The perfusion method was modified from that reported by Schneider et al.13 All experiments were carried out in an open (nonrecirculating) system. The open system was chosen to control the content of the cytokines in the arterial influx. If a closed system (recirculation) is used, the perfusate subsequently contains all the substances released from the placenta during perfusion, and this can affect the results.

After delivery, placentas, with the cords clamped, were immediately transported to a perfusion laboratory. Heparinized 0.9% saline solution was then injected into the umbilical artery, a visually good intact cotyledon was chosen, and corresponding distal branches from the chorionic artery and vein were cannulated. The cotyledon was cut from the placenta and placed on a meshed metal plate, with the maternal side upward over a plexiglas cone, into which maternal effluent was allowed to drain. To establish maternal perfusion flow, the maternal (decidual) surface of the placenta was gently pierced with four butterfly needles.

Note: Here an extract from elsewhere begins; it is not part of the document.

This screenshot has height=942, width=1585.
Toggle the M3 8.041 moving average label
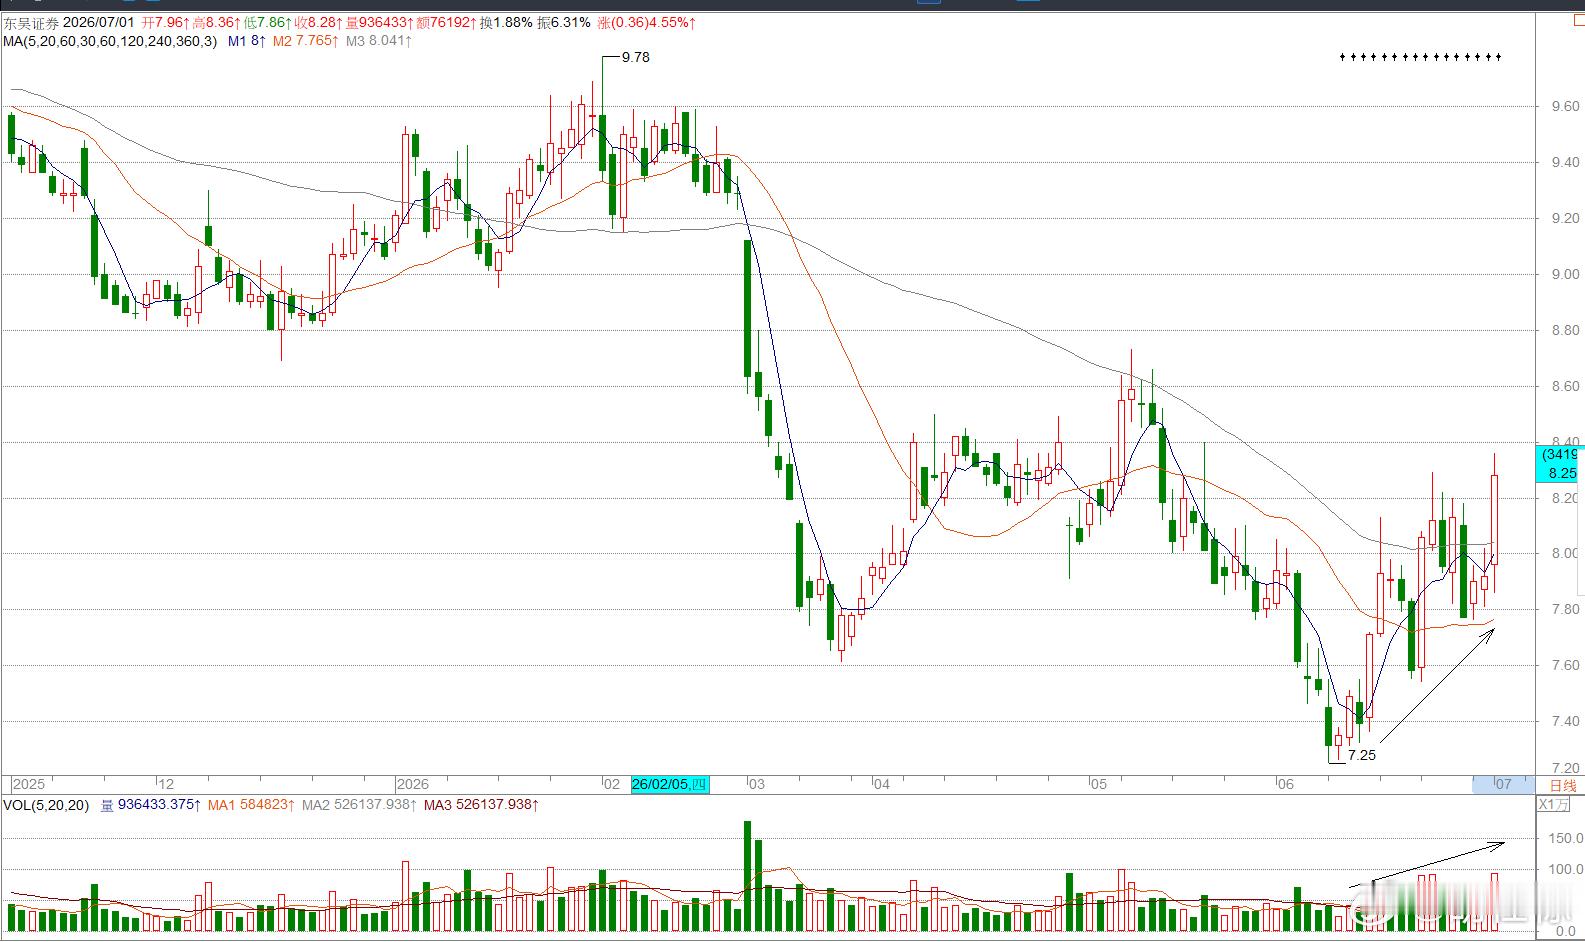coord(379,41)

The perfusion was carried out at a flow rate of 3 mL/min on the fetal side and 10 mL/min on the maternal side. The perfusate on both sides was a Krebs-Ringer bicarbonate buffer (Sigma Chemical, St. Louis, MO), which contained 30 g/L of bovine albumin (Equitech Bio, Kerrville, TX). The perfusate was maintained at 37°C and equilibrated with 95% oxygen and a 5% carbon dioxide mixture throughout perfusion. All perfusions were initiated within 15 minutes after placental delivery.

During the first 30 minutes of perfusion, the cotyledon was allowed to stabilize with the perfusion environment. After stabilization, the maternal or fetal perfusate was replaced with a perfusate containing TNF-{alpha}, IL-1ß, or IL-6 (Peprotech, London, UK). The cytokine concentrations used were chosen within the range of increased concentrations detected in maternal and umbilical serum during spontaneous preterm labor or chorionamnionitis.8,14–16 Tumor necrosis factor-{alpha} was perfused on its own to avoid the possible effect on other cytokines.17 Interleukin-1ß and IL-6 were perfused simultaneously. Antipyrine (80 mg/L; Sigma Chemical), which is known to diffuse passively across the placenta, was used as a reference compound to detect possible failure in each individual perfusion.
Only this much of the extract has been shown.